La pandemia por COVID 19 aceleró la digitalización de servicios, empresas y organizaciones. Aislarnos físicamente significó que comenzamos a mediar nuestra interacción con el uso de la tecnología.
Se potencializó el uso de video llamadas, clases, conferencias, conciertos, entrevistas, seminarios y hasta fiestas en línea. Tan es así que Zoom, la aplicación de video llamadas, fue descargada por más millones de personas en un mes, más que en todo 2019. Y aumentó su valor económico, ahora vale casi el doble que Twitter.
Desde hace años los videos y fotos de los usuarios circulan en las redes sociales. La aparición de “influencers”, es decir, personas sin ningún talento más que saber posar ante una cámara en restaurantes, hoteles, destinos turísticos o con sus mascotas lograron que cada vez más personas se unieran a la idea de compartir su vida cotidiana con el resto del mundo, sin importar que sea.
Pero compartir también ha significado para determinadas personas generarse estrés, ansiedad, depresión, hiperconectividad, envidia y compararse desde físicamente hasta en sus estilos de vida.

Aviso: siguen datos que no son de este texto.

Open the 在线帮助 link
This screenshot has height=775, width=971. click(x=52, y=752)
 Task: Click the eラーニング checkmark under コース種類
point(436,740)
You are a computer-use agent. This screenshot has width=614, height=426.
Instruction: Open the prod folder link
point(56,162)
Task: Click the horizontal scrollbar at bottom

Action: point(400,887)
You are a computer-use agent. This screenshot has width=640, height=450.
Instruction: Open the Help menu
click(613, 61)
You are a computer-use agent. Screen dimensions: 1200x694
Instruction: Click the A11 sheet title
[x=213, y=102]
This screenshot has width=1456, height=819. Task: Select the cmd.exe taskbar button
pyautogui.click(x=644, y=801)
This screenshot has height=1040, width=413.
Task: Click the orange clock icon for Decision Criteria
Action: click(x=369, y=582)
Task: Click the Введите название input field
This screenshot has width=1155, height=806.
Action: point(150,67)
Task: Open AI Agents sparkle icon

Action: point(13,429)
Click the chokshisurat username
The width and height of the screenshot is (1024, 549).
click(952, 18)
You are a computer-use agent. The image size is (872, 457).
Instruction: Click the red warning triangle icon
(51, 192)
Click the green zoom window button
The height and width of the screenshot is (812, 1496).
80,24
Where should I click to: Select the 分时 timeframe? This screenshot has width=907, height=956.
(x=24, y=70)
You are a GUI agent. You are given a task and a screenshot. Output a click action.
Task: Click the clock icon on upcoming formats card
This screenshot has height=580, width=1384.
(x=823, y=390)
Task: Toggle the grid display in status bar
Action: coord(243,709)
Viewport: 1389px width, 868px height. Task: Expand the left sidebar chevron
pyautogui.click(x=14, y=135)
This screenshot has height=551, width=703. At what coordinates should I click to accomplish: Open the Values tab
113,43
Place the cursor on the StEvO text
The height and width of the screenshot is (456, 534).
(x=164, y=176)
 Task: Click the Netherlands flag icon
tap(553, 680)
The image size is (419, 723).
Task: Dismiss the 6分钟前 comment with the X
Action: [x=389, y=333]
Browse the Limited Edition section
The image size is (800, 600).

El escritor David Foster Wallace vaticinó en su gran obra, La Broma Infinita, el compartimiento de las personas ante la exposición de su imagen en las video llamadas, que el nombró antes del inicio del siglo XXI como videotelefonía.
Foster Wallace describió magistalmente e irónicamente el estrés emocional, la vanidad física, la lógica autodestructiva de mostrarse todo el tiempo de forma mediatizada ante otros. Creó nombres de enfermedades psicológicas como “la Disforia Video-fisonómica (DVF)” que llevó a la industria a crear máscaras para evitar que las personas se horrizaran con sus rostros en la pantalla y para lucir más atractivos de lo que en realidad eran.
Los fabricantes de las máscaras fueron evolucionando y creando máscaras en alta definición con características específicas que aminoraban los complejos físicos de las personas, podían disminuir sus ojeras, cicatrices, arrugas, agrandar sus ojos, aumentar su mentón para que se vieran más delgadas, cambiar el color de su cabello, ojos y hasta piel, etc.
La tecnología avanzó y ahora en las video llamadas se podían ver también los cuerpos de las personas, así que se crearon recortes bidimensionales donde las personas podían elegir un sin número de opciones para que su cuerpo luciera según los estándares de belleza a los que querían pertenece: cuerpos con más músculos, zonas más voluminosas y más.
Tal avance de las máscaras en el mundo de La Broma Infinita ocasionó después que se creara un estrés psicosocial por el cual miles de usuarios se negaban a salir de sus casas, ante el miedo de que las otras personas se decepcionaran al verlos fuera de la pantalla. Temían desilusionar estéticamente a otros. Por lo que los psicólogos lo nombraron como Enmascaramiento Optimísicamente No Representativo (EONR).
Después de explotar todas las máscaras y de la tecnología para hacer video llamadas se creó un movimiento entre los usuarios para no usarlas. Retomaron el uso del teléfono para comunicarse y se convirtió en “una especie de símbolo de estatus de la antivanidad”, mientras que las personas que continuaron usando la videotelefonía, las máscaras y los cuerpos bidimensionales eran vistos como “irónicos símbolos culturales de vana e indolente sumisión a las relaciones públicas corporativas”.
La descripción de Foster Wallace nos recuerda inmediatamente a los filtros de las aplicaciones de Instagram, Snapchat y la nueva incorporación de estos a las video llamadas en Google Meet y Zoom.
Nosotros también tenemos nuestro movimiento, aunque no tan efectivo como en Broma Infinita, celebridades subiendo sus fotos “naturales”, sin maquillaje ni filtros de Instagram. Lo único que queda son los hashtag #NaturalBeauty, #SinFiltro.
Hace un par de semanas me hicieron una entrevista de trabajo por Google Meet. No podía concentrarme adecuadamente porque estaba viéndome constantemente en la pantalla. Recordé el capítulo de La Broma Infinita y sólo espero no desarrollar Disforia Video-fisonómica (DVF).